Imagine spending a day on the town, shopping, dining, or just people watching. Now, think of the reality.
How often have you:
- Driven around downtown looking for a parking space?
- Circled the parking lot looking for the mysterious 27 remaining parking places?
- Fumed over the monster truck purposely taking up four parking spots?
- Wanted to ram into the convertible centered on the line between two spaces?
The Bay Area is in the midst of a parking crisis. The increased shopping and housing construction make Walnut Creek’s crisis especially obvious. Instead of building more parking structures, it is time to start building parking solutions.
A truly automated parking system is much more than a conventional garage with no attendants and only electronic pay stations. These systems automatically park and retrieve your car for you. Automation also allows for space optimization by eliminating vehicle lanes in the primary parking area, allowing for more parked vehicles in less space.
The Future of Parking is Now
Like autonomous vehicles, automated parking systems are no longer futuristic. They are successfully in use in other countries like and are working their way throughout the US. For example, in Japan there are over two-million automated spaces are in use. You can find contemporary examples in San Francisco, Emeryville, and Oakland.
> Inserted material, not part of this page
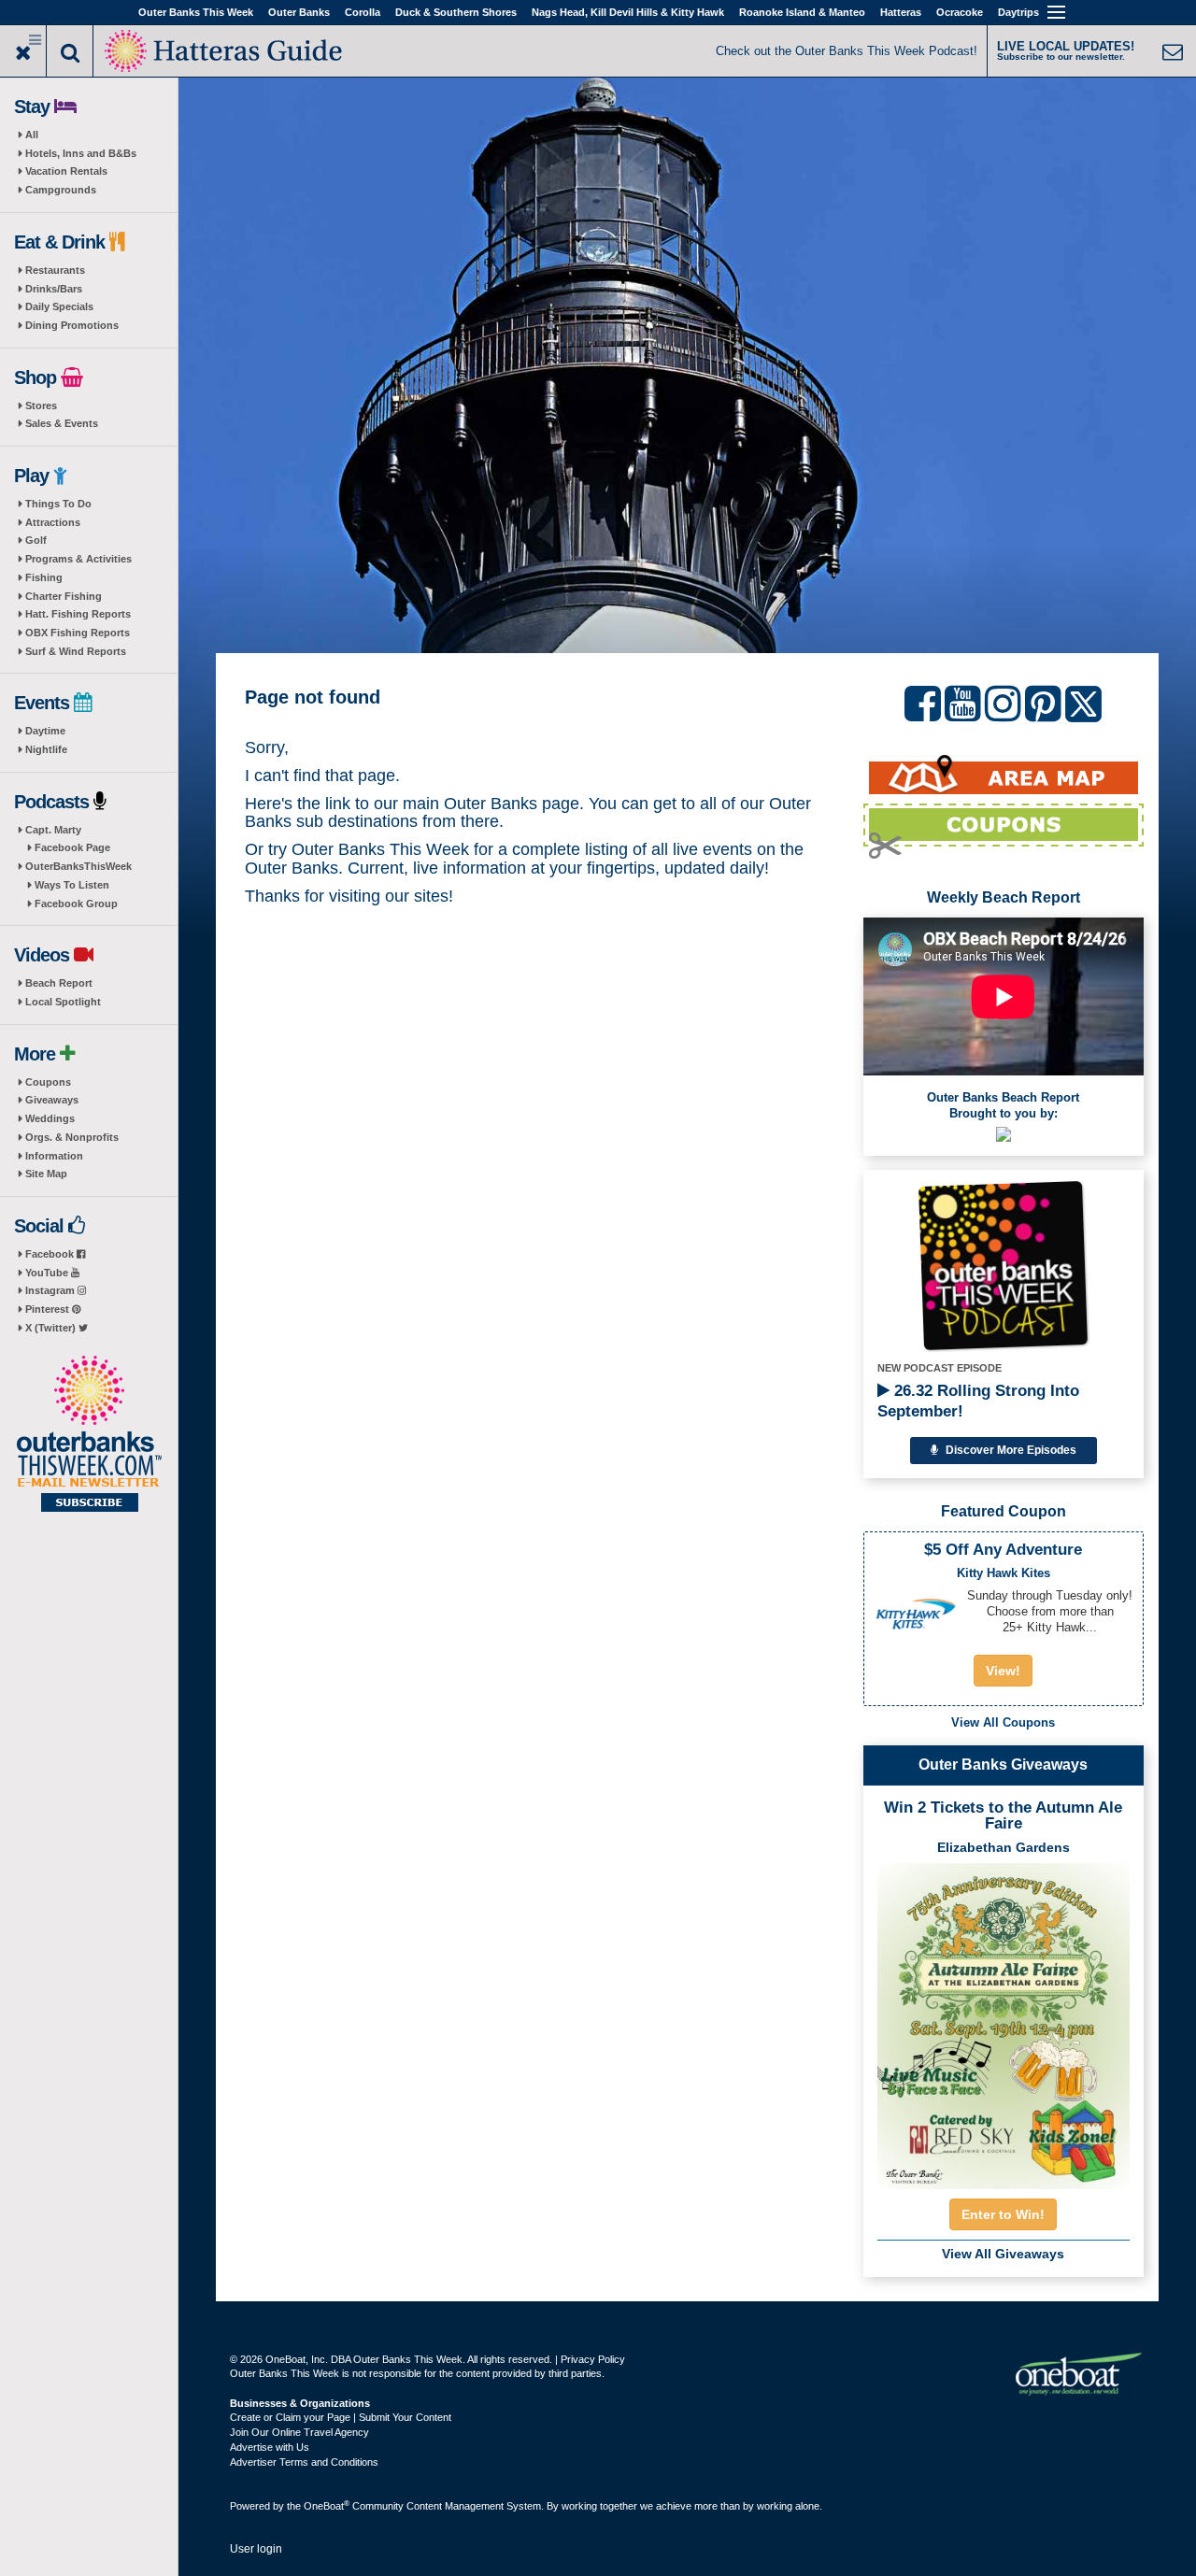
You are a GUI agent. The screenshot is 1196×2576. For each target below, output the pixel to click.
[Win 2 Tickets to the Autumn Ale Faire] (1003, 2020)
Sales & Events (61, 423)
These systems not only save space, they do not require new construction for installation. That means that an existing parking structure converted into an automated system could hold as many as two to three times more vehicles. Additionally, the upgraded facility would reduce thefts and damage because of the closed nature of the system.
Automated systems are for more than just long-term car storage. Retrieval of vehicles – depending on the size of the facility – can be from 30 seconds to 2 minutes, making an automated system quite reasonable for commercial centers. (How long have you waited for an attendant to fetch your car?) Additionally, some residential systems allow you to remotely retrieve your car by fob, acting as a personal valet.
Facts of Life
As ideal as it sounds to rid the region of cars in favor of walking, cycling, and public transportation, that is not a realistic short-term expectation. No matter the area’s environmental ideals, it is perfectly reasonable to reduce the amount of space required to store our vehicles – long- or short-term.
Walnut Creek has already taken people out of the public garages by replacing them with electronic pay stations. Why not upgrade the consumer experience by replacing garages with automated parking systems?
At Novin Development, we are committed to seeking innovative solutions for our projects. Studies show that the cost to build a single parking space in the San Francisco Bay Area is close to $40,000. By employing creativity and new technology, the region can offer critical low- and middle-income housing with parking.